At the stage where investors are needed to fund the growth, the economic model must make sense to investors, otherwise the business doesn’t make sense and they won’t invest. Positive unit economics are critical; can the company scale at a profit, vs alternative and competitors?
Operational Leverage
What are the essential elements of a well-designed operating system?
Court believes that it’s important to identify measurable and manageable outcomes (e.g. KPIs). He recommends thinking of everything as a business process with critical outcomes, and that this can help frame, identify, prioritize, and manage the challenges.
How do you think of change management and navigating product-market-fit? How do you evaluate strategic investments and whether they have positive ROI?
Court suggests creating an internal scoring system that can evaluate value creation for both “in-work” and “parking lot” initiatives. This helps with discipline, prioritization and planning. It also helps to effectively communicate to stakeholders why certain projects might be prioritized.
Why is communicating the “what” and “why” in a simple way important?
Entrepreneurs love describing the “what” (e.g., features), but customers buy for the “why” — why does it matter to that person? What will they get that they don’t already have? How does it impact the person or organization? Simplifying the buying decisions for customers is important.
What are commons pitfalls at the scale from $10m to $100m in revenue?
Court warned of the temptation to take all of the capital and grow to lots of markets simultaneously. He believes that there is a right time for this - when unit economics are good, that’s when it’s important to lean in. He also advised against over hiring, noting that companies win on best execution - profitably, sustainably, and in a way that makes sense.
How did you balance moving fast, growing fast and maintaining the company culture?
Court believes that the most important cultural lever is to align people’s roles with what they do well. He also suggested creating a value creation scoring system to help communicate the “why” so that all employees understand their contribution and how it impacts the goals of the organization.
How have you and your portfolio of companies leveraged customer experience to fuel growth and retention? How does this change as the company moves between phases?
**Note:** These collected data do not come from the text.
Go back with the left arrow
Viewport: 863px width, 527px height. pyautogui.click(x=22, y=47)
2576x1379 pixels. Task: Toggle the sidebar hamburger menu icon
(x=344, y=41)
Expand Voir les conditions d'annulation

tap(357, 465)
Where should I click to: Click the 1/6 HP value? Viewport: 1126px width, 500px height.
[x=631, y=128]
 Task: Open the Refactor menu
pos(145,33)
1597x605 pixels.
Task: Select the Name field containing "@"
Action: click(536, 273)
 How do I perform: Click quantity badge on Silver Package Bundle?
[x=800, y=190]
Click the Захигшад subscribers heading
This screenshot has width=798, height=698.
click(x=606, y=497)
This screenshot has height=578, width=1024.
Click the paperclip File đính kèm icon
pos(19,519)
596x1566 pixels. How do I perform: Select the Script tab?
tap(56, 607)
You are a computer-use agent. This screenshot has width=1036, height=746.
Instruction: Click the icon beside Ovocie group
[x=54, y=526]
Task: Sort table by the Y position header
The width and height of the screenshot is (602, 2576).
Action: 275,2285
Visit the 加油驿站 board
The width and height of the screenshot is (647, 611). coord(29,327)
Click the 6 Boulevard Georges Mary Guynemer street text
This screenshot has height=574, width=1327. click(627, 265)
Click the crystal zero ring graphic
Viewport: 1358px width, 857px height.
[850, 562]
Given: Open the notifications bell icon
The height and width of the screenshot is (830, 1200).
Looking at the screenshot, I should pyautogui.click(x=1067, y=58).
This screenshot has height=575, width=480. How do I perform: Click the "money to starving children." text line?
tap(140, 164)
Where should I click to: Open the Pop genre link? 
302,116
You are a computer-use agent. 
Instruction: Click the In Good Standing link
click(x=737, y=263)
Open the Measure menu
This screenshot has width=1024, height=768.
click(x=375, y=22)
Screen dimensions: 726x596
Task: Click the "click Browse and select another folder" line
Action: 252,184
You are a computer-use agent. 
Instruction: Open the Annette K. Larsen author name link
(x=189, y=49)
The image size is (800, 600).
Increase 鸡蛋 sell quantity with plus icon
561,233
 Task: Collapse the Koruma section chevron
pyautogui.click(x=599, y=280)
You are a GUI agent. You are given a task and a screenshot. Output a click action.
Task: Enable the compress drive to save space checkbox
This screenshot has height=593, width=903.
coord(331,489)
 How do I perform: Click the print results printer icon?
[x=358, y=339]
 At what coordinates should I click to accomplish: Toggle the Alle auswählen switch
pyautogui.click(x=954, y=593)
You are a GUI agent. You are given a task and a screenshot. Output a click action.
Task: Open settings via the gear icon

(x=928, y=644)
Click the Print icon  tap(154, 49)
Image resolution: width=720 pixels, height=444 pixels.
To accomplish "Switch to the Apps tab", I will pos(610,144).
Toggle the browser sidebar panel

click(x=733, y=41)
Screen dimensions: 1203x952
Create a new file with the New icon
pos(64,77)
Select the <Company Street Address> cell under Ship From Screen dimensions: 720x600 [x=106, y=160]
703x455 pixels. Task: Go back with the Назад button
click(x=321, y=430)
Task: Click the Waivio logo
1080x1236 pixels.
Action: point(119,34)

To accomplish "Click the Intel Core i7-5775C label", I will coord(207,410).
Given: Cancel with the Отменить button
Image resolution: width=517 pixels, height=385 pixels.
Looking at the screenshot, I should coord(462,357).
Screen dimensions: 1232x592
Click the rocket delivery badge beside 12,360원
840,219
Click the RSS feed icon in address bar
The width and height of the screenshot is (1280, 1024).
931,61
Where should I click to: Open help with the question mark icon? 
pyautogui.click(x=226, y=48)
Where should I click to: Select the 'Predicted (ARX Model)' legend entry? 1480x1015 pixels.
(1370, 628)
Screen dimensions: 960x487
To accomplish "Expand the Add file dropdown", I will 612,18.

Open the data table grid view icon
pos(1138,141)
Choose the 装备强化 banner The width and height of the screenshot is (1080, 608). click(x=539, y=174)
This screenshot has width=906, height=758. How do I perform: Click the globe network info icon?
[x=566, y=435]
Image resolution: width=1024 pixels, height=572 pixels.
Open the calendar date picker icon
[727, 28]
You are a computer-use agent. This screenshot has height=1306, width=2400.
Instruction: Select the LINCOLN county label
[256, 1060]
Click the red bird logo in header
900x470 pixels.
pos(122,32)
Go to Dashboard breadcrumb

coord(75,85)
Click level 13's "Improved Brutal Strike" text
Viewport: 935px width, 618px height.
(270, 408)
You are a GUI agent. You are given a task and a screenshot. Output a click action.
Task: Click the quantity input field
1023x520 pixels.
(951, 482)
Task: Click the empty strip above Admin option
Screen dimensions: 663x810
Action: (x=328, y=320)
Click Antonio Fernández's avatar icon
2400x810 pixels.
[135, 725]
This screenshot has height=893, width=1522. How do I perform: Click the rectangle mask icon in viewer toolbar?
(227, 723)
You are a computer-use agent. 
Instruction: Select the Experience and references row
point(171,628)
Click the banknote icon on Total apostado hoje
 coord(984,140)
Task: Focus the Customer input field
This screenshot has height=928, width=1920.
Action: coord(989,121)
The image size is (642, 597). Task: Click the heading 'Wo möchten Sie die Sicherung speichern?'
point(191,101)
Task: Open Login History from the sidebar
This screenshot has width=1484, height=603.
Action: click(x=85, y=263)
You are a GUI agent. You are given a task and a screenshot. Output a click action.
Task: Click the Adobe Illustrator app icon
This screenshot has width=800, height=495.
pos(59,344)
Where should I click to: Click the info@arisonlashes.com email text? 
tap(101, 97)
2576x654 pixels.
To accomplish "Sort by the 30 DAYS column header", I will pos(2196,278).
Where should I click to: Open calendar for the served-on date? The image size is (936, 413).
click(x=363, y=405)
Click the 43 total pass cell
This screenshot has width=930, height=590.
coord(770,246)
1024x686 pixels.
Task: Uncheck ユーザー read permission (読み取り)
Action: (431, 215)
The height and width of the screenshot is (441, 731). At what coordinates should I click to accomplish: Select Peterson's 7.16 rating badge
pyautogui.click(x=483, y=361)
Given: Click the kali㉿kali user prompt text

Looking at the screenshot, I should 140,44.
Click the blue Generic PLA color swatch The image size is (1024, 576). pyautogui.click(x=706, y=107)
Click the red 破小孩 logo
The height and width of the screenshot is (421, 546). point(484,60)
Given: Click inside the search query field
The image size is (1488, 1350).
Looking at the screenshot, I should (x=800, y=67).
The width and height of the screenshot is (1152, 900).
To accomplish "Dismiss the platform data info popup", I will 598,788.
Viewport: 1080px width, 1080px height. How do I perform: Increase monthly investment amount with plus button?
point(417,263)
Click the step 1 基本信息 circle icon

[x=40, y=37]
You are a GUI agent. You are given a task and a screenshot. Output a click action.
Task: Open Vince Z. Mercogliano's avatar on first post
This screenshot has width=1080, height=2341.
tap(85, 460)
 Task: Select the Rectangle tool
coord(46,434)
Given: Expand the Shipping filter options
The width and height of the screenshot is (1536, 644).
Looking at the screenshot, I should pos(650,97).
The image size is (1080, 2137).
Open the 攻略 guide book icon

Court suggested that if feature development isn’t attached to the “why” of improving customer experience, then the features aren’t helpful. He also suggested having a process for customers and teammates to pitch ideas that can be assigned to the “parking lot” with rewards if the idea is implemented.
Closing
Court’s advice from his experience as an entrepreneur and investor has been instrumental in helping us navigate our own journey. Through countless conversations, he has provided us with tools and frameworks we need to make strategic decisions. We are grateful for Court’s guidance and hope that others can learn from the lessons that he has shared with our team.